Press coverage of HIV/AIDS in PNG: Is it sufficient to report only the news?

May 6, 2005

Background to the Paper

Promoting prevention is seen by the World Health Organisation (WHO) as a key approach in attempts to limit the rapid spread of HIV throughout Papua New Guinea (PNG) and the Pacific region. Research findings, however, in 1999, 2002 and 2005 show that the press in PNG prefers to quote official figures (regardless of accuracy) rather than include urgently needed educational messages about transmission and protection. Considering that a WHO representative in PNG said in 2004 that HIV infections could reach one million in the next 10-15 years, it is appropriate to ask whether the press in PNG (and in other parts of the world) has a responsibility to educate the public as opposed to focusing only on reporting the news in times of a public health crisis?

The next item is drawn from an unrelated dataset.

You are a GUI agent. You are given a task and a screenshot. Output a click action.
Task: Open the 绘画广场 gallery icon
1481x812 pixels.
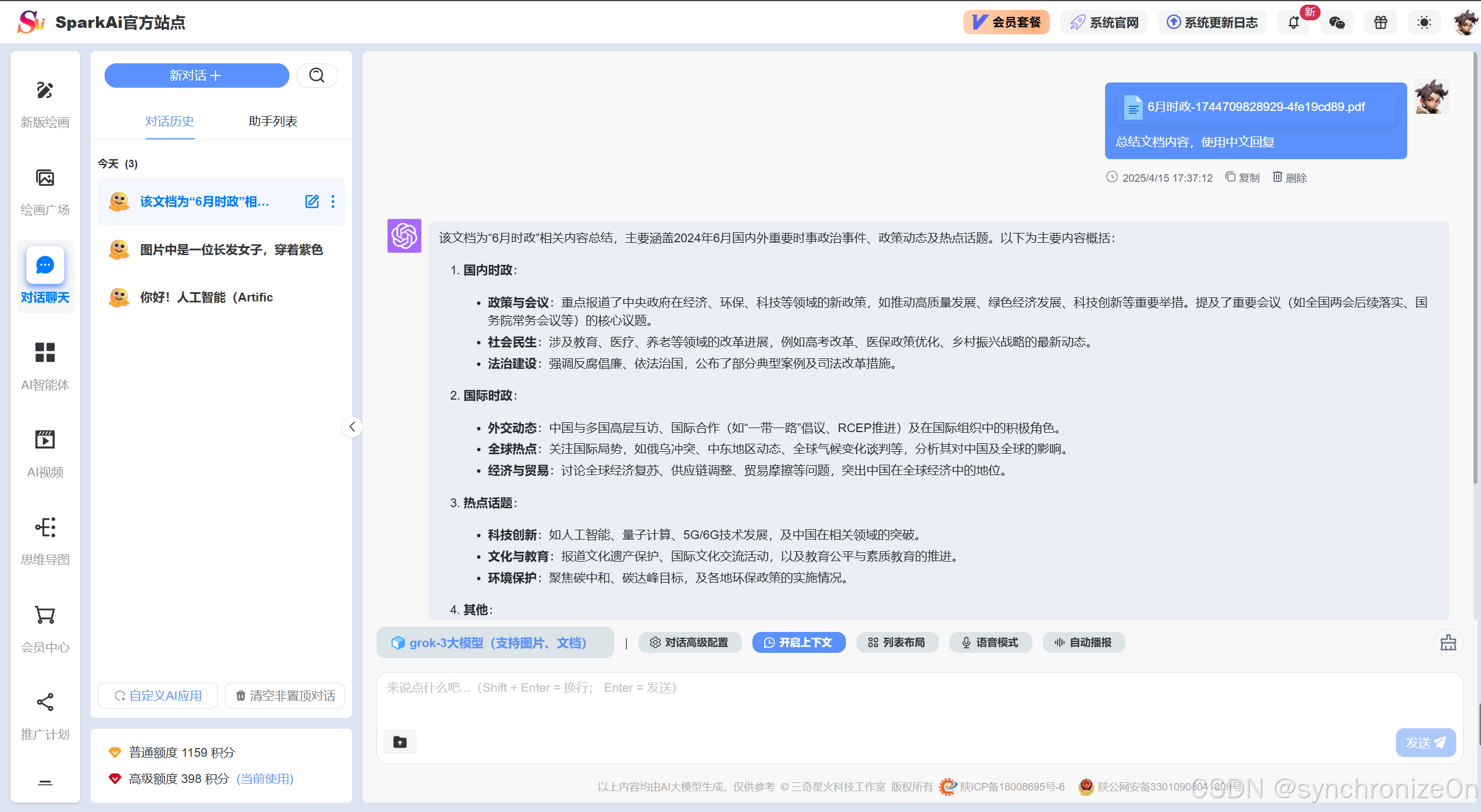tap(45, 178)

This paper aims to understand the extent and seriousness of the epidemic in PNG and to seek answers to questions such as: has reporting of the disease in the PNG press increased or decreased since the last study in 2000; have the news topics changed; and how do news stories strive to educate readers about the disease? The term “HIV/AIDS” is used to include the two different stages of infection – people living with the HIV and those with AIDS.

About the Author

Dr Trevor Cullen is a professor in journalism in the School of Arts and Humanities at Edith Cowan University, Perth, Western Australia. He has received several university and national teaching and research awards. His research areas include journalism education, health reporting and media coverage of infectious diseases, especially HIV. Dr Cullen is on the editorial board of Pacific Journalism Review.